Exercise requirements »
**A.** From the news report on bivalirudin, explain in one to three sentences which results support the study's suggestion that the drug benefits heart attack patients during primary angioplasty.
**B.** Pick up the news report on the bivalirudin heart attack study after its final sentence and keep writing it.

Text block »

NEW YORK, May 27 (UPI) -- A U.S. study suggests heart attack victims administered the thrombin inhibitor bivalirudin during primary angioplasty had a lower mortality rate.
The Columbia University Medical Center study led by Dr. Gregg Stone, a professor of medicine, showed heart attack patients administered bivalirudin had a reduced rate of adverse clinical events during angioplasty, including a lower rate of major bleeding and a lower mortality rate than those treated with a regimen of heparin and glycoprotein IIb/IIIa inhibitors, or GPI.
Bivalirudin was compared with heparin plus GPI in more than 3,600 patients with ST-segment -- a specific electrocardiogram wave -- elevation in myocardial infarction, the most severe form of heart attack.

Raw data »
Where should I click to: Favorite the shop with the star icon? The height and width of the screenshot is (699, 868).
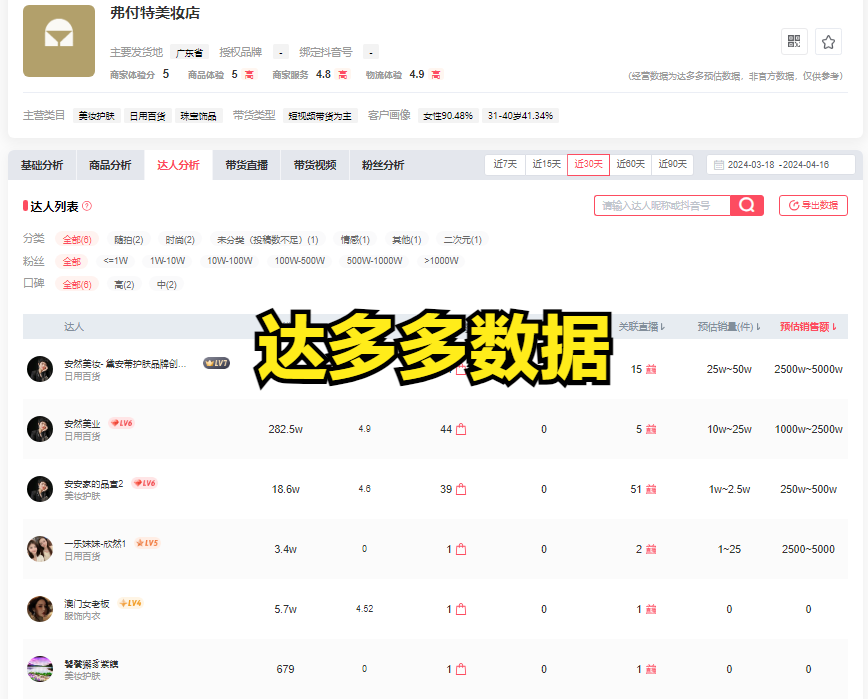pos(828,41)
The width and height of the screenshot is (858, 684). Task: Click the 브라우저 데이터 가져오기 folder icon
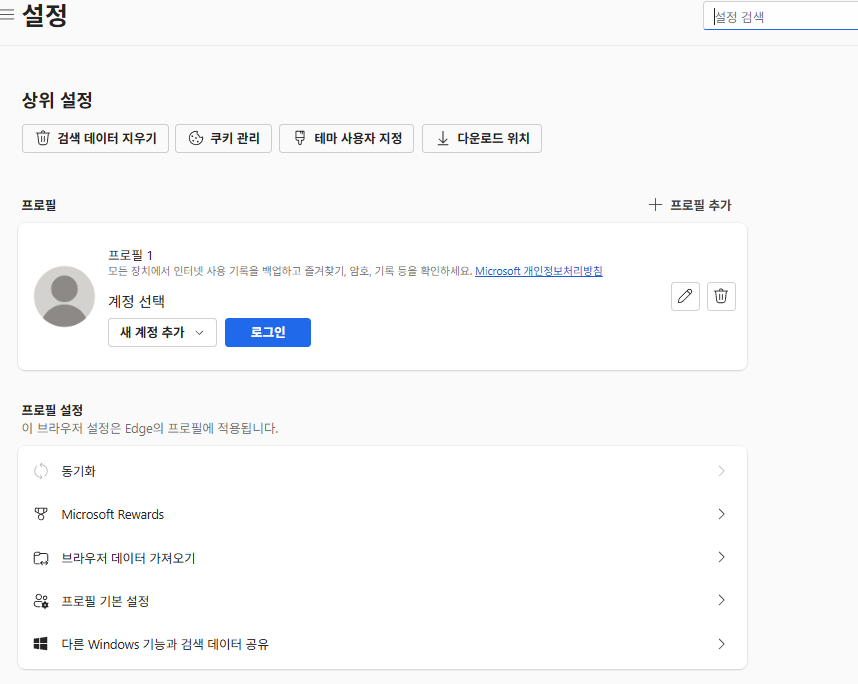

Answers for the exercise »
**A.** Patients given bivalirudin during angioplasty had fewer adverse clinical events than patients treated with heparin plus glycoprotein IIb/IIIa inhibitors (GPI). Among these results were a lower rate of major bleeding and a lower mortality rate.

**B.**
"The … data show that using bivalirudin instead of heparin with a GPI during angioplasty increases survival in heart attack patients who are at high risk for death or disability," Stone said. "As the first multicenter randomized primary angioplasty trial since the introduction of balloon angioplasty to show improved survival, we expect (the procedure) to have an immediate impact on which drug therapy cardiologists choose for their patients with heart attack."
The findings of the single-blind, multicenter study conducted in 11 nations appeared in the New England Journal of Medicine.